-- START OF DATA EXCERPTS --

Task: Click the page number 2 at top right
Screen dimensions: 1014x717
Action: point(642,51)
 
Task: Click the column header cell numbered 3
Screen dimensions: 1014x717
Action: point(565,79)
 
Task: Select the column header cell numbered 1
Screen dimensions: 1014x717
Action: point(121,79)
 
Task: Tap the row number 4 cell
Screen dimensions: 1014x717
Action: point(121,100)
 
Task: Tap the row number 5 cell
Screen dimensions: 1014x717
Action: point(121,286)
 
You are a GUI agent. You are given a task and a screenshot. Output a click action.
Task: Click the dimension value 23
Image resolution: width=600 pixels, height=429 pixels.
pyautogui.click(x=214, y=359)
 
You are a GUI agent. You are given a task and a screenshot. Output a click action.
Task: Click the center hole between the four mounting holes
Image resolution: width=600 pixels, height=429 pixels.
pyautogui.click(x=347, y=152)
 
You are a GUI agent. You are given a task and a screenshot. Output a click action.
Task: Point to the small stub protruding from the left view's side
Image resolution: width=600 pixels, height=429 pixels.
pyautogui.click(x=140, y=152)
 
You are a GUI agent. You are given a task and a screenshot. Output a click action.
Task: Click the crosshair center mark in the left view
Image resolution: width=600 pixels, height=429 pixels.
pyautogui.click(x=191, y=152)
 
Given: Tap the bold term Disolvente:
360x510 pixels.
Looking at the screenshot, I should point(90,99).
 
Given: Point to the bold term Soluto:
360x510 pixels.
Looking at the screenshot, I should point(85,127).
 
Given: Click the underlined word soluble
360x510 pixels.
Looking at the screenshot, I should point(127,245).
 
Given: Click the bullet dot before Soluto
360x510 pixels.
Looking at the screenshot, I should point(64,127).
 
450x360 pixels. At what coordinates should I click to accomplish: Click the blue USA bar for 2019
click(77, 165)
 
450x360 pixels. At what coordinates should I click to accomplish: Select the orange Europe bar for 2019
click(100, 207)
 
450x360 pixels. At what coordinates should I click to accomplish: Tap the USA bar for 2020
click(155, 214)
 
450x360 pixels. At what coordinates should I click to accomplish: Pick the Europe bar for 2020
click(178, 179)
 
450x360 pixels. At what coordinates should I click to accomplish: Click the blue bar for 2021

-- END OF DATA EXCERPTS --

#### [WHAT TO PRODUCE]
Extract from the data above, unchanged, every line from the one containing "Europe bar for 2019" down to the end of the data.

#### [WRITTEN SOLUTION]
450x360 pixels. At what coordinates should I click to accomplish: Select the orange Europe bar for 2019
click(100, 207)
 
450x360 pixels. At what coordinates should I click to accomplish: Tap the USA bar for 2020
click(155, 214)
 
450x360 pixels. At what coordinates should I click to accomplish: Pick the Europe bar for 2020
click(178, 179)
 
450x360 pixels. At what coordinates should I click to accomplish: Click the blue bar for 2021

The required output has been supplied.